- [TASK TO CARRY OUT]:
Among the records below, find the line that has "Image resolution: width=2560"; from there, give the lines again exactly, and stop after the line that has "This screenshot has width=2576, height=1156.".

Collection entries
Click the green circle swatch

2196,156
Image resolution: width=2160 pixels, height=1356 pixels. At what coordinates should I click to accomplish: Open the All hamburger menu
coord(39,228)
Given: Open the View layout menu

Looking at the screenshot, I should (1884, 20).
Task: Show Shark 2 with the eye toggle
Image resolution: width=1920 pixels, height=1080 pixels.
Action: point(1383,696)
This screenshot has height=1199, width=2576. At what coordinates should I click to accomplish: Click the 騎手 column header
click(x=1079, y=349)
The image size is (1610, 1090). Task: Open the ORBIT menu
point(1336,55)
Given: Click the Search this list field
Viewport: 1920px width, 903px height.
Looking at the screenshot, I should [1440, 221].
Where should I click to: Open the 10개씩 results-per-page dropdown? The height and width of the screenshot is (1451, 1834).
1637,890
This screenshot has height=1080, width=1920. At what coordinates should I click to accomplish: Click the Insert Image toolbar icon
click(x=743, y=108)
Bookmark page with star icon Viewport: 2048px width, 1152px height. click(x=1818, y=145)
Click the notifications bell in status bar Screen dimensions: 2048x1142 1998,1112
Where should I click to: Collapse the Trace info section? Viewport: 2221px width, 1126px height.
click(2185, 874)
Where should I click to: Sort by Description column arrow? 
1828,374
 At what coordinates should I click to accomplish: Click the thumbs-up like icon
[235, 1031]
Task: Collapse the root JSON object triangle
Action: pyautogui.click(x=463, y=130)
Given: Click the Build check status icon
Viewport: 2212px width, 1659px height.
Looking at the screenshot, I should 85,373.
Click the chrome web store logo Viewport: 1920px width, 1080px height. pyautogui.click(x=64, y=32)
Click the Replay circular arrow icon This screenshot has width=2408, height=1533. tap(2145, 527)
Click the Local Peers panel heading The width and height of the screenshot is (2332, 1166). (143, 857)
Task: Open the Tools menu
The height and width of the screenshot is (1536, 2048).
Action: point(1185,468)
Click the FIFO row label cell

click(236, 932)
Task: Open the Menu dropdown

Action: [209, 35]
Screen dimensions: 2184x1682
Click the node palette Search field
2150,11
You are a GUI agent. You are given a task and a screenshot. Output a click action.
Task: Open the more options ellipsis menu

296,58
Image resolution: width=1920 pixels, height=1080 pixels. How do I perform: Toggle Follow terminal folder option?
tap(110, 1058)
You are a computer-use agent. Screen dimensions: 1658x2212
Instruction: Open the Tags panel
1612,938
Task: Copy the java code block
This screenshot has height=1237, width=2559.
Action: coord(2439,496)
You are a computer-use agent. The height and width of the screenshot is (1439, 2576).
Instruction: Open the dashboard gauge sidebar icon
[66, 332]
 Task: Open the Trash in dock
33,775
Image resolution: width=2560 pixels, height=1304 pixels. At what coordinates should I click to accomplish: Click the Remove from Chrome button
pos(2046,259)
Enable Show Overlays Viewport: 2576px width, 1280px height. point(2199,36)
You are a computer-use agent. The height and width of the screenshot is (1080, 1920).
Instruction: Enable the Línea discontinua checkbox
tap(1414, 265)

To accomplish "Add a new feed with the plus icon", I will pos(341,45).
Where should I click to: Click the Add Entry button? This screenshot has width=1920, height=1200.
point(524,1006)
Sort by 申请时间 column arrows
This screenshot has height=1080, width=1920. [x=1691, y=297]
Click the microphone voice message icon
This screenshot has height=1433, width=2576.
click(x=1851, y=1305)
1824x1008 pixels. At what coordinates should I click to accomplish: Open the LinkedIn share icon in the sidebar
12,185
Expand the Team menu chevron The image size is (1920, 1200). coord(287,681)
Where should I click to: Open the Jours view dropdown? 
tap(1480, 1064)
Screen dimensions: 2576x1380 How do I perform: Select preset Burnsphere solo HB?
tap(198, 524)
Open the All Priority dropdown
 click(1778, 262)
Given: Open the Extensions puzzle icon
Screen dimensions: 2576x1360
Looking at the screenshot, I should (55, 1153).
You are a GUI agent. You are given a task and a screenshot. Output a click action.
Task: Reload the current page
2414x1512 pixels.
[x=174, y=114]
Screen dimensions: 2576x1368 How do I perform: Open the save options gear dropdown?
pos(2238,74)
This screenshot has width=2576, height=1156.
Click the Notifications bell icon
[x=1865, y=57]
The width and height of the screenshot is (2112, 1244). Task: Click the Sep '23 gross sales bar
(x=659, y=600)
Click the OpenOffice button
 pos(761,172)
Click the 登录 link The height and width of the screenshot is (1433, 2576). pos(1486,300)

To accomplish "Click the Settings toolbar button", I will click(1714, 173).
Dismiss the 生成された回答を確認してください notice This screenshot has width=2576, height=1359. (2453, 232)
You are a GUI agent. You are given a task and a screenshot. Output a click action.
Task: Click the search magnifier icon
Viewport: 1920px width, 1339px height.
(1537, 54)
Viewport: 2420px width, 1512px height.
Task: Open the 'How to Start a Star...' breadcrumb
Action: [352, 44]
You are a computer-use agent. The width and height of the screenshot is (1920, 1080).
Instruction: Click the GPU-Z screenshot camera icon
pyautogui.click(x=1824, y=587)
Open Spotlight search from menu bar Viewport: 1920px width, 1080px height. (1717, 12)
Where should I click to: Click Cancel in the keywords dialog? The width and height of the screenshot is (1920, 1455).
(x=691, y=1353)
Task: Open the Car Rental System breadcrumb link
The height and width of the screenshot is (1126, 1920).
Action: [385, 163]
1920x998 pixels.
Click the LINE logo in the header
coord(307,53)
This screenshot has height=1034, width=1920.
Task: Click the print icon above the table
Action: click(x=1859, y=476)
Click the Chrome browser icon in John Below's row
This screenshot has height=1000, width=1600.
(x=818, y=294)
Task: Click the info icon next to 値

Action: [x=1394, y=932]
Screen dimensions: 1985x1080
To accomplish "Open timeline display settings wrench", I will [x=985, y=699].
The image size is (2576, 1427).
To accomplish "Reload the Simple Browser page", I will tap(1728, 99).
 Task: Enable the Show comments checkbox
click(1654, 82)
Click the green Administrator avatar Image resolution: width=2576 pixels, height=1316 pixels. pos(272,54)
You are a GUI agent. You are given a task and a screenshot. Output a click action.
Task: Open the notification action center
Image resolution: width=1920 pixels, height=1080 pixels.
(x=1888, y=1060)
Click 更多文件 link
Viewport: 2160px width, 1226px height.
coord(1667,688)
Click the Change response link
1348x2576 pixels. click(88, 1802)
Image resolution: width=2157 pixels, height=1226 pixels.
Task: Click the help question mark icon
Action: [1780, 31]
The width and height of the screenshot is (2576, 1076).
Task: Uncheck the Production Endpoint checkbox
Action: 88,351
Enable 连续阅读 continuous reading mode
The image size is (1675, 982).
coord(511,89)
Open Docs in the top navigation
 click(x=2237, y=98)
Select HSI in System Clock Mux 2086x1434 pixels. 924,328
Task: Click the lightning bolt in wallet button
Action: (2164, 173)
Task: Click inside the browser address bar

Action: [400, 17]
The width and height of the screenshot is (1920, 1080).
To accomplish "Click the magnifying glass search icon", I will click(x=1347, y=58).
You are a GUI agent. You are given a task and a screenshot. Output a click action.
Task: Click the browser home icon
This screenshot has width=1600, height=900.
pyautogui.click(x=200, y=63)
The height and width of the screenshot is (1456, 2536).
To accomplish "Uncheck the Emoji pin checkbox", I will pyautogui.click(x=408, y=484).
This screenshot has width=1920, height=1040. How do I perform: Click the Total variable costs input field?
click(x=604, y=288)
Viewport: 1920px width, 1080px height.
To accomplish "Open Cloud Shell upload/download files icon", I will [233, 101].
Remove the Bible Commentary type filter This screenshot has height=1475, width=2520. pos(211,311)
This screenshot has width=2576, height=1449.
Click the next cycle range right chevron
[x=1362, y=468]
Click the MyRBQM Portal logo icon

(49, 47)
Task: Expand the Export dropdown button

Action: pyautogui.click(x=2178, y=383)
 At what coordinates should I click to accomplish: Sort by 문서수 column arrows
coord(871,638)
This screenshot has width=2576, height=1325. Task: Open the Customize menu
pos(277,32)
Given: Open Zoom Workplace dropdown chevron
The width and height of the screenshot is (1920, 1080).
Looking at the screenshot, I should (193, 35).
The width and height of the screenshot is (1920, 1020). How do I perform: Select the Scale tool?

- [EXERCISE RESULT]:
Image resolution: width=2560 pixels, height=1304 pixels. At what coordinates should I click to accomplish: Click the Remove from Chrome button
pos(2046,259)
Enable Show Overlays Viewport: 2576px width, 1280px height. point(2199,36)
You are a computer-use agent. The height and width of the screenshot is (1080, 1920).
Instruction: Enable the Línea discontinua checkbox
tap(1414, 265)

To accomplish "Add a new feed with the plus icon", I will pos(341,45).
Where should I click to: Click the Add Entry button? This screenshot has width=1920, height=1200.
point(524,1006)
Sort by 申请时间 column arrows
This screenshot has height=1080, width=1920. [x=1691, y=297]
Click the microphone voice message icon
This screenshot has height=1433, width=2576.
click(x=1851, y=1305)
1824x1008 pixels. At what coordinates should I click to accomplish: Open the LinkedIn share icon in the sidebar
12,185
Expand the Team menu chevron The image size is (1920, 1200). coord(287,681)
Where should I click to: Open the Jours view dropdown? 
tap(1480, 1064)
Screen dimensions: 2576x1380 How do I perform: Select preset Burnsphere solo HB?
tap(198, 524)
Open the All Priority dropdown
 click(1778, 262)
Given: Open the Extensions puzzle icon
Screen dimensions: 2576x1360
Looking at the screenshot, I should (55, 1153).
You are a GUI agent. You are given a task and a screenshot. Output a click action.
Task: Reload the current page
2414x1512 pixels.
[x=174, y=114]
Screen dimensions: 2576x1368 How do I perform: Open the save options gear dropdown?
pos(2238,74)
This screenshot has width=2576, height=1156.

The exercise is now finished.